WHAT TO DO: Whatever lies between the line that holds "Instruction: Click the" and the final line of the records below, both included, should be repeated exactly; leave out the pictures and add nothing.

WORKING DATA:
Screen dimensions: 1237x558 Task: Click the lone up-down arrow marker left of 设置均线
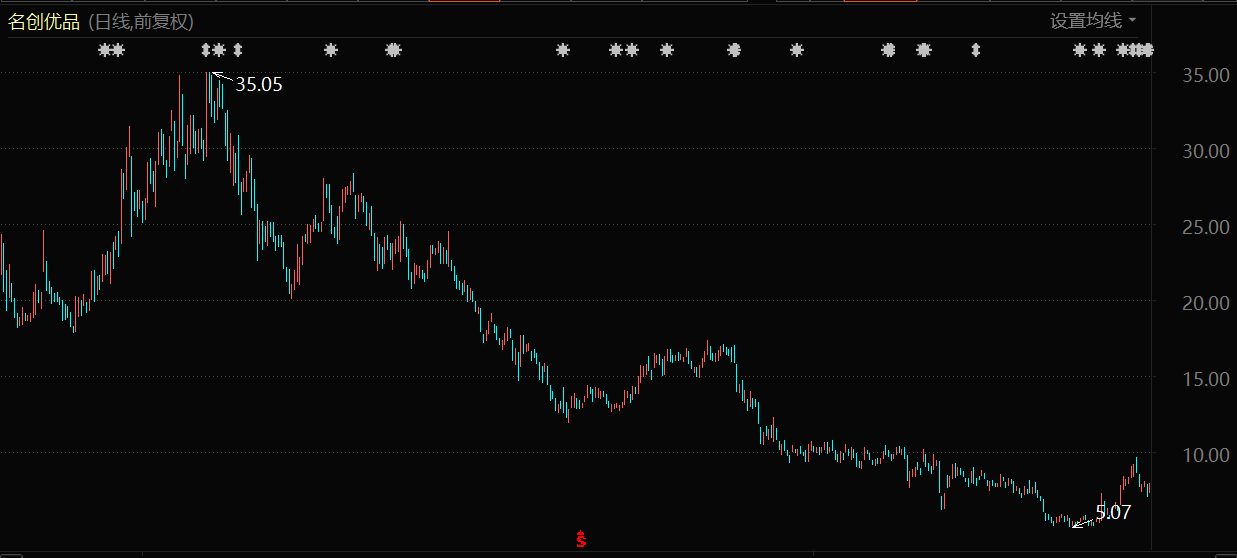click(x=976, y=50)
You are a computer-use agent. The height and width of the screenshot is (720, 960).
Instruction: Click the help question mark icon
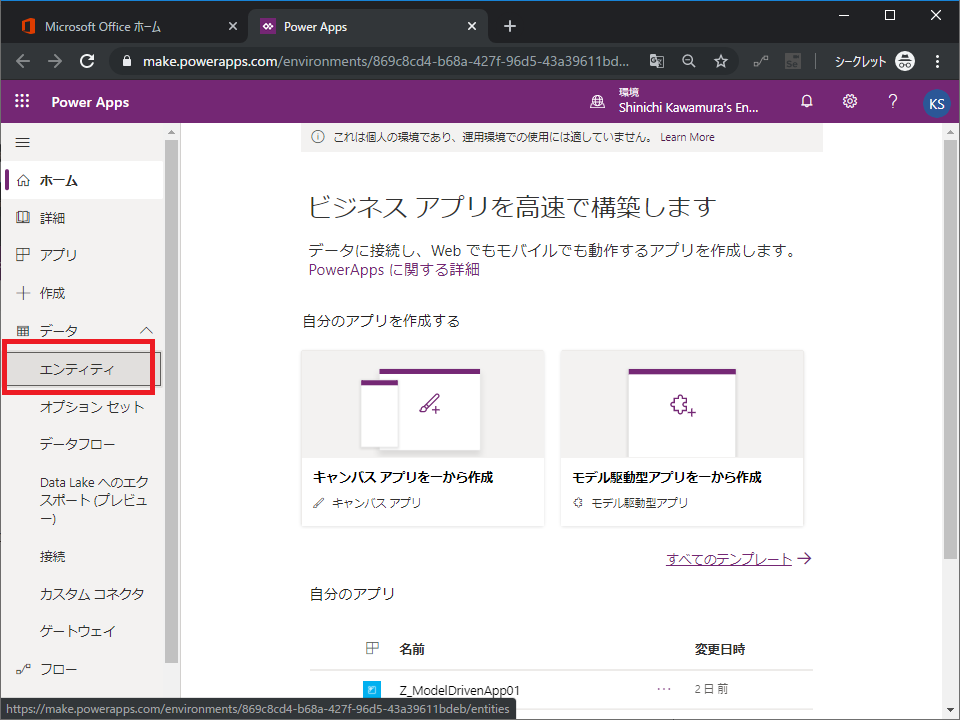pyautogui.click(x=893, y=102)
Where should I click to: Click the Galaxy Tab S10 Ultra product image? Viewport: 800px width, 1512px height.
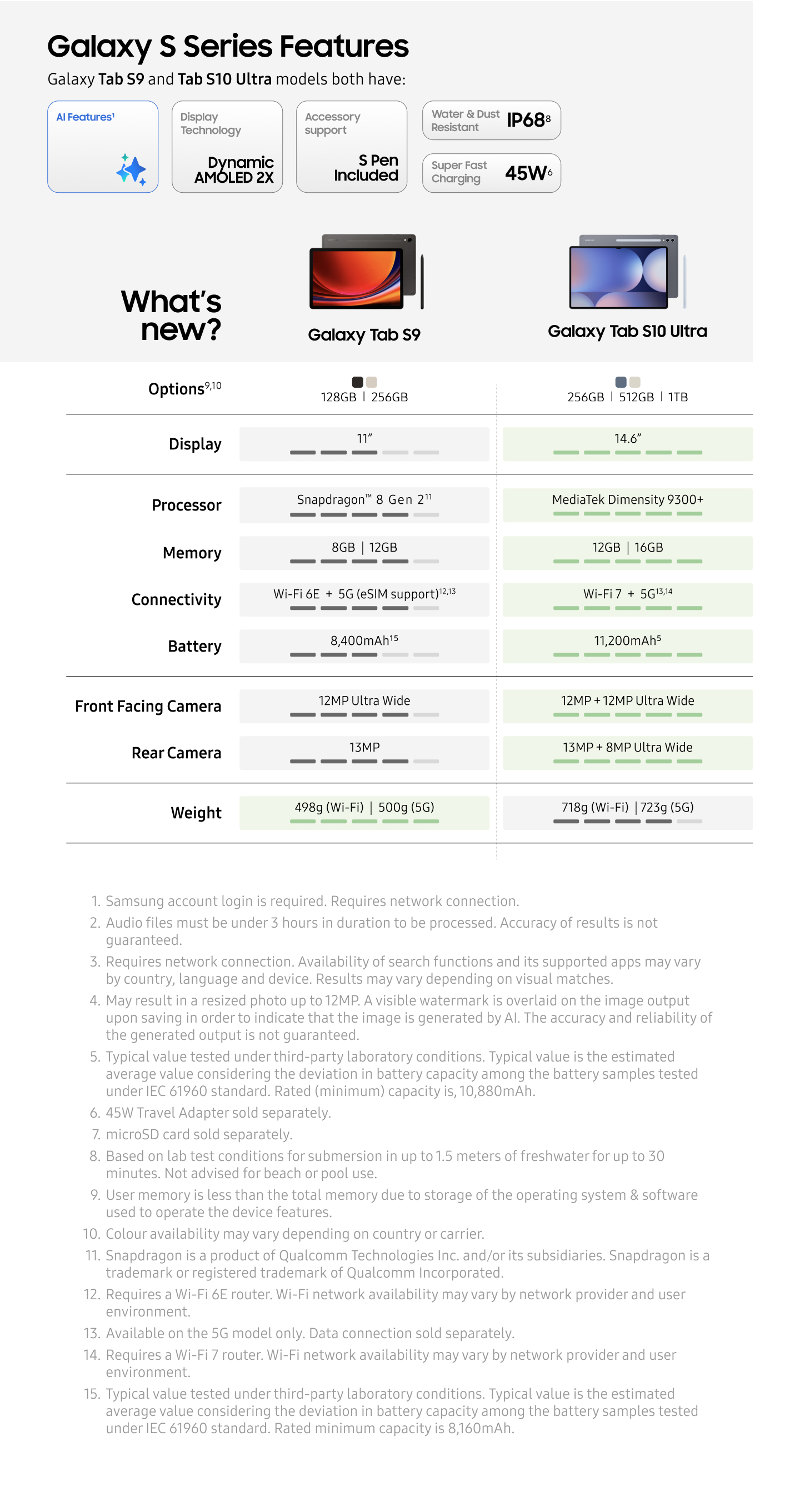tap(626, 272)
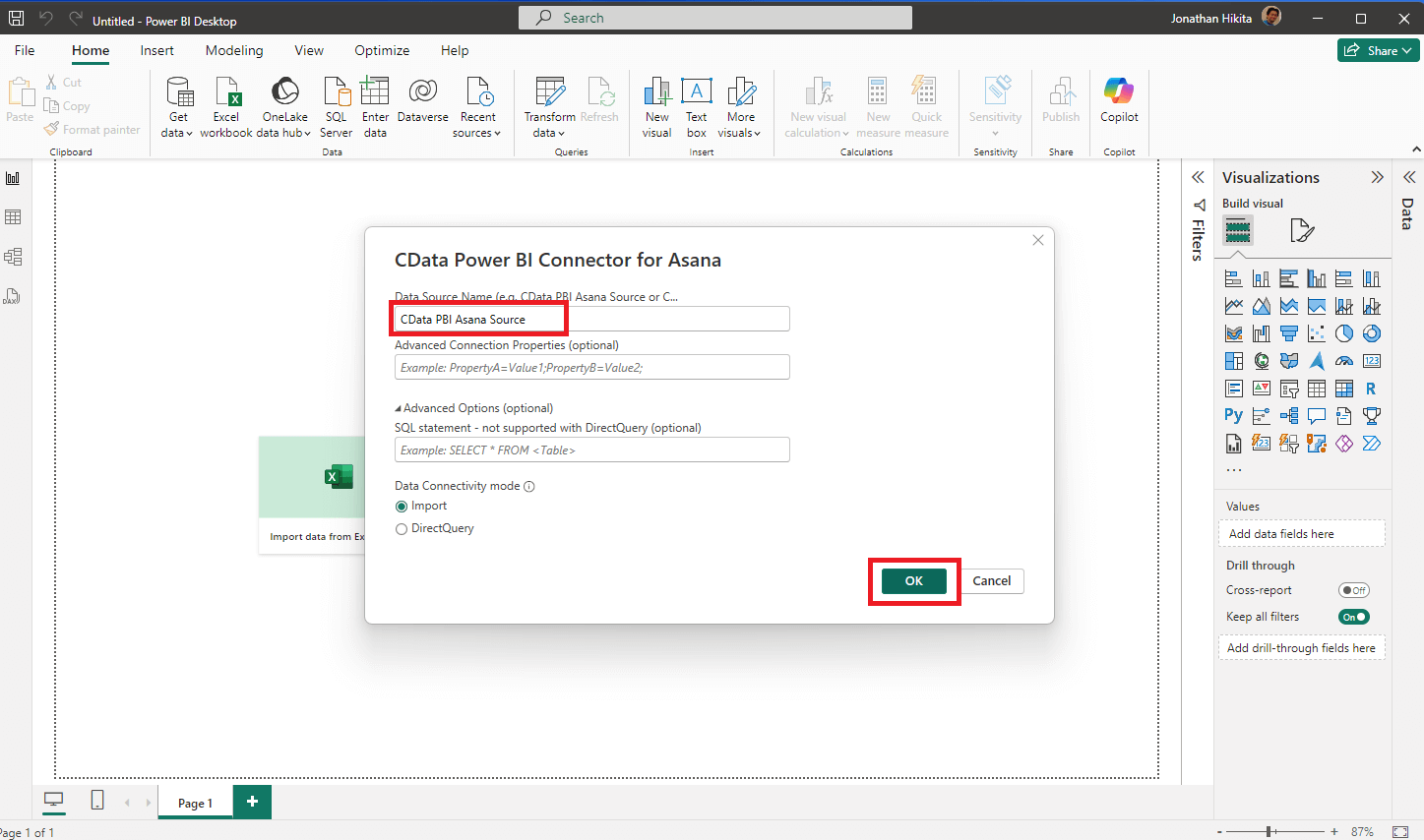
Task: Select the DirectQuery radio button
Action: 402,529
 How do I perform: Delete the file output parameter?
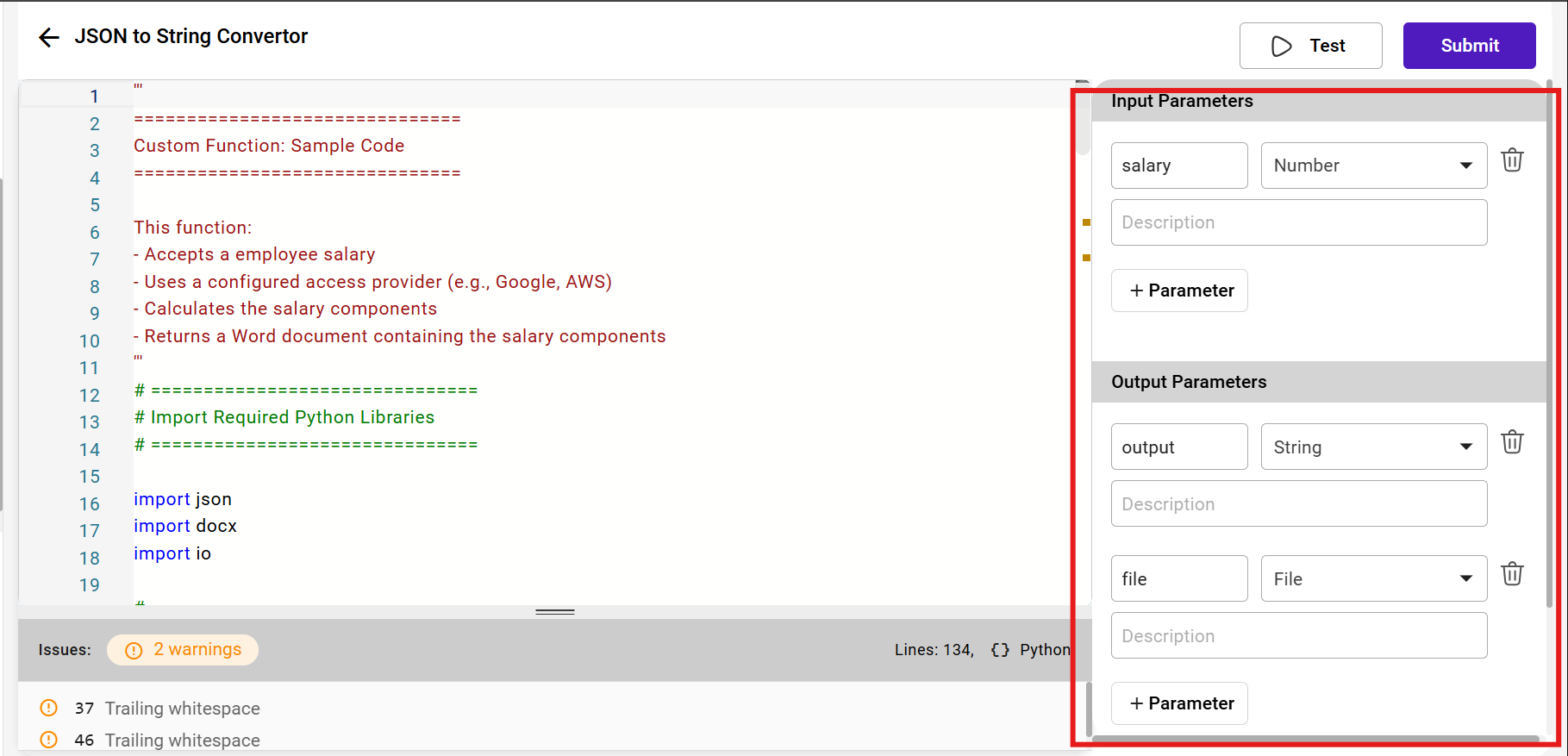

PROBLEM SOLUTION:
Instruction: Click the help question mark icon
pyautogui.click(x=893, y=102)
Where should I click to: Click the Galaxy Tab S10 Ultra product image? Viewport: 800px width, 1512px height.
tap(626, 272)
Task: Select the DirectQuery radio button
Action: 402,529
 How do I perform: Delete the file output parameter?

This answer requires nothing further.